**ASSIGNMENT:** When you reach the line containing "The height and width of the screenshot is (812, 1490)." in the data below, begin returning lines exactly as written, and stop once the line containing "Task: Follow the Learn more cookie link" has been returned.

**DATA SHOWN:**
=-=-=
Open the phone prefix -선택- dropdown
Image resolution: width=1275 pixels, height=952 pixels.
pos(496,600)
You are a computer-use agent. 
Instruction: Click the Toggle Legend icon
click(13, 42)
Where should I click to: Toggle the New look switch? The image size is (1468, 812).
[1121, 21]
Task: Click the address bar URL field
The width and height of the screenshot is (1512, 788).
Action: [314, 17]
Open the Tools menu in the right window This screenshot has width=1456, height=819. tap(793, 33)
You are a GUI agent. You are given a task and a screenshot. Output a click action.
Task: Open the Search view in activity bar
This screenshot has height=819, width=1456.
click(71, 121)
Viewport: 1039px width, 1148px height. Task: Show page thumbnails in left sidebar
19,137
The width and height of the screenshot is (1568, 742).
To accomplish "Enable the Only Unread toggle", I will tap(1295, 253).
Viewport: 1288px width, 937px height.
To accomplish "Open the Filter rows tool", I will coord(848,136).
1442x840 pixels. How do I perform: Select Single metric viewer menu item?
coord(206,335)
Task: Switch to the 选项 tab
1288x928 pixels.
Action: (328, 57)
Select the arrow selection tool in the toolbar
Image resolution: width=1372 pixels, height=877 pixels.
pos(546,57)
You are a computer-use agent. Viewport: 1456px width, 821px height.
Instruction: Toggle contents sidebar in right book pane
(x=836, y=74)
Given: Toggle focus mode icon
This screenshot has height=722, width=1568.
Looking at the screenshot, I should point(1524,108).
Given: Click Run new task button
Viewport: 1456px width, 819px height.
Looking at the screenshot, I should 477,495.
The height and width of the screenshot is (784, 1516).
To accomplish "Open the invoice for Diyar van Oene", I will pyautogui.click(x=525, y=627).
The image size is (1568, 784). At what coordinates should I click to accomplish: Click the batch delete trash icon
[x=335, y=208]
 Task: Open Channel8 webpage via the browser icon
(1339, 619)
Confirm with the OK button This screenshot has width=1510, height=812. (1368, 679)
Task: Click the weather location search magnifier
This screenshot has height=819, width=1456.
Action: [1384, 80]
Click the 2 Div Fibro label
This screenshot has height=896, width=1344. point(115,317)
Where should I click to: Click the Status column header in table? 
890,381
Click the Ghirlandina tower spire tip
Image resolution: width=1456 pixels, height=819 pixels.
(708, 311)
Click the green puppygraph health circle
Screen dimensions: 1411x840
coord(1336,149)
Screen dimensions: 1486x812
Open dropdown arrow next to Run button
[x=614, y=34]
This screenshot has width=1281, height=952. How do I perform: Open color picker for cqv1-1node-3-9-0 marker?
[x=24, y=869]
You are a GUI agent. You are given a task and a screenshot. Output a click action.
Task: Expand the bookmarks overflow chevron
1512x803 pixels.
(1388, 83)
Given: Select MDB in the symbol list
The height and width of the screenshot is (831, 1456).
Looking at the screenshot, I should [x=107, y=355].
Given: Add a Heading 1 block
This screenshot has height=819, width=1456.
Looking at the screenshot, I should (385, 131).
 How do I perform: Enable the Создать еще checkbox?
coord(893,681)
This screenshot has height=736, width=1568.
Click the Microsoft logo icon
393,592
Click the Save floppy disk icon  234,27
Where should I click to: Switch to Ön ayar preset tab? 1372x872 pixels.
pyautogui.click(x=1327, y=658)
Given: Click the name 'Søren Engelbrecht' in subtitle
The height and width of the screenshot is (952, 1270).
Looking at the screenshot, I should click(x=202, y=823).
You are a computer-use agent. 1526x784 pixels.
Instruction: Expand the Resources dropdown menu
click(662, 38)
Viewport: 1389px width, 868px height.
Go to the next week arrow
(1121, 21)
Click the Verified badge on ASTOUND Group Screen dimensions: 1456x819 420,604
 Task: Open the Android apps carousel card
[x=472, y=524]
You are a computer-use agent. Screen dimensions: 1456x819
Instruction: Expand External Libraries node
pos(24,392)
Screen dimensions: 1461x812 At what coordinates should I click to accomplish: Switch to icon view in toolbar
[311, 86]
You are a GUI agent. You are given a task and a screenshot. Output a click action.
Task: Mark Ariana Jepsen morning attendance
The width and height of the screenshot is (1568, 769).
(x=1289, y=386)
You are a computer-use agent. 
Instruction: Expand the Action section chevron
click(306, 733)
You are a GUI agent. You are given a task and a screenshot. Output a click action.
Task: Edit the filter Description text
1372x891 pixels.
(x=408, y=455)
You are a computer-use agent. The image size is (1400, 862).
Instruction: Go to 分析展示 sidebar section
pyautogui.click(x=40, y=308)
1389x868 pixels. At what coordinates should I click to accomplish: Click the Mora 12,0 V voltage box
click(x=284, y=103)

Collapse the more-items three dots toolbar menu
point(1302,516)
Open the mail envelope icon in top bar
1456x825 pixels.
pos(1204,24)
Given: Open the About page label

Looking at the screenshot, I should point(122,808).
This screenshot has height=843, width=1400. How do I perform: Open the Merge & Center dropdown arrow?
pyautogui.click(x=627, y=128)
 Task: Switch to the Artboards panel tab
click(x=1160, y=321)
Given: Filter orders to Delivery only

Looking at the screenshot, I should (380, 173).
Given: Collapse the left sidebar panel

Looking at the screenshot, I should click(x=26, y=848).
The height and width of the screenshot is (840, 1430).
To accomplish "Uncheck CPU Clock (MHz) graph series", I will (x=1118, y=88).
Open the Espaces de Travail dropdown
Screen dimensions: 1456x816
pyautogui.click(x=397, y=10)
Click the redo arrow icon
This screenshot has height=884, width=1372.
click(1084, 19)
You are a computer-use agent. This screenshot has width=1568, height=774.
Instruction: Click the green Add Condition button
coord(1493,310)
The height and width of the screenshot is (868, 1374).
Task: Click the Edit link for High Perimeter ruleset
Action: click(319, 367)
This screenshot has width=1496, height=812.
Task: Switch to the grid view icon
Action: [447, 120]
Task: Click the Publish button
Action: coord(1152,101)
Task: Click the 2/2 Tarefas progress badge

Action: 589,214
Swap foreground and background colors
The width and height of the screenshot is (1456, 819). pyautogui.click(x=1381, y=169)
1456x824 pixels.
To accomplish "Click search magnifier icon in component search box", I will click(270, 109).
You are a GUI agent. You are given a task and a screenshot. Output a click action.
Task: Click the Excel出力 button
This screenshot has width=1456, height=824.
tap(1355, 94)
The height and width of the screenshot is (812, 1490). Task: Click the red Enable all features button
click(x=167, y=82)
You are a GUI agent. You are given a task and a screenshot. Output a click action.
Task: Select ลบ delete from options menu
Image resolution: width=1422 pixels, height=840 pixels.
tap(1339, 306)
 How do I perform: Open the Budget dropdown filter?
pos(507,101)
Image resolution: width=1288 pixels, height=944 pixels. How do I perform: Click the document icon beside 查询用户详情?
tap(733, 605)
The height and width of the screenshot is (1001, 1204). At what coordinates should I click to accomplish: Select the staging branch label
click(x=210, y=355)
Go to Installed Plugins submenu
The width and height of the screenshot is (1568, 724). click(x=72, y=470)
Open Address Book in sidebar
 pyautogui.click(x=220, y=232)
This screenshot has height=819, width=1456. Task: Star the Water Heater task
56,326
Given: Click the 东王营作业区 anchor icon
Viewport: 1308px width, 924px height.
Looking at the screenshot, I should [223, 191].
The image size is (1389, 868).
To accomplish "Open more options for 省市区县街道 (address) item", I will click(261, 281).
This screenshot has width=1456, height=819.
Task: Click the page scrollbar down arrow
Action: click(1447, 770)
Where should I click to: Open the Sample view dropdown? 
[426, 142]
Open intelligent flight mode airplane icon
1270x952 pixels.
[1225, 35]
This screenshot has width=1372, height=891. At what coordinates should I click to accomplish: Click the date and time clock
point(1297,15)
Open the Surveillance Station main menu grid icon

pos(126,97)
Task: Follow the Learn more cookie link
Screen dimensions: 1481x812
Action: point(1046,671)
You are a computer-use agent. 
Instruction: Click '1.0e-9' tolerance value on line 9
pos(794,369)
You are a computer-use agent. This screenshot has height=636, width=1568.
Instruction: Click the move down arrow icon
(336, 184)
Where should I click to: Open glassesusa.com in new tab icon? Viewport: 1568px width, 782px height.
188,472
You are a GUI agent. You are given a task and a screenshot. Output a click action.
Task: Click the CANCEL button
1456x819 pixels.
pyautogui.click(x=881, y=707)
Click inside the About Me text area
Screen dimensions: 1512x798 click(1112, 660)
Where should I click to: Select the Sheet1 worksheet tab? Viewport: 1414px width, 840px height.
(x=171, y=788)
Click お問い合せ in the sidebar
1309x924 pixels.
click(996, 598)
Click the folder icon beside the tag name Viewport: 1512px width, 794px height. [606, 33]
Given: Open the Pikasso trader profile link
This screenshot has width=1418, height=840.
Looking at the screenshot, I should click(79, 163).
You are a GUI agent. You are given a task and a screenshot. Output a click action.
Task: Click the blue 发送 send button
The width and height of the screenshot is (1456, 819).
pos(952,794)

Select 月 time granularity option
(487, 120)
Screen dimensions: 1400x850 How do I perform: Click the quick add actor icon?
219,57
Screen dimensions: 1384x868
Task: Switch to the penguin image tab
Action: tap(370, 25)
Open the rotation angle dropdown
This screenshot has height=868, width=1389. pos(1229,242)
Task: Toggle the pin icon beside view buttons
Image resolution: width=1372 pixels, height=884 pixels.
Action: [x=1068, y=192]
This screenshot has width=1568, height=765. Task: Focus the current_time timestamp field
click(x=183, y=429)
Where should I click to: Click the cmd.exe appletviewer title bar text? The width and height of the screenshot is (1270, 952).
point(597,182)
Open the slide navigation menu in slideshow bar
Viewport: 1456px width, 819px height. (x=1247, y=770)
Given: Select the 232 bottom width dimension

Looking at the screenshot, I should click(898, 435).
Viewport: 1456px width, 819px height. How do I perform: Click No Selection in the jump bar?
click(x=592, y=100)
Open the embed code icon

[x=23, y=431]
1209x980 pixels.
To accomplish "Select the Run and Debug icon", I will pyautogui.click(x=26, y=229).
=-=-=
**OUTPUT FOR THIS TASK:**
The height and width of the screenshot is (812, 1490). Task: Click the red Enable all features button
click(x=167, y=82)
You are a GUI agent. You are given a task and a screenshot. Output a click action.
Task: Select ลบ delete from options menu
Image resolution: width=1422 pixels, height=840 pixels.
tap(1339, 306)
 How do I perform: Open the Budget dropdown filter?
pos(507,101)
Image resolution: width=1288 pixels, height=944 pixels. How do I perform: Click the document icon beside 查询用户详情?
tap(733, 605)
The height and width of the screenshot is (1001, 1204). At what coordinates should I click to accomplish: Select the staging branch label
click(x=210, y=355)
Go to Installed Plugins submenu
The width and height of the screenshot is (1568, 724). click(x=72, y=470)
Open Address Book in sidebar
 pyautogui.click(x=220, y=232)
This screenshot has height=819, width=1456. Task: Star the Water Heater task
56,326
Given: Click the 东王营作业区 anchor icon
Viewport: 1308px width, 924px height.
Looking at the screenshot, I should [223, 191].
The image size is (1389, 868).
To accomplish "Open more options for 省市区县街道 (address) item", I will click(261, 281).
This screenshot has width=1456, height=819.
Task: Click the page scrollbar down arrow
Action: click(1447, 770)
Where should I click to: Open the Sample view dropdown? 
[426, 142]
Open intelligent flight mode airplane icon
1270x952 pixels.
[1225, 35]
This screenshot has width=1372, height=891. At what coordinates should I click to accomplish: Click the date and time clock
point(1297,15)
Open the Surveillance Station main menu grid icon

pos(126,97)
Task: Follow the Learn more cookie link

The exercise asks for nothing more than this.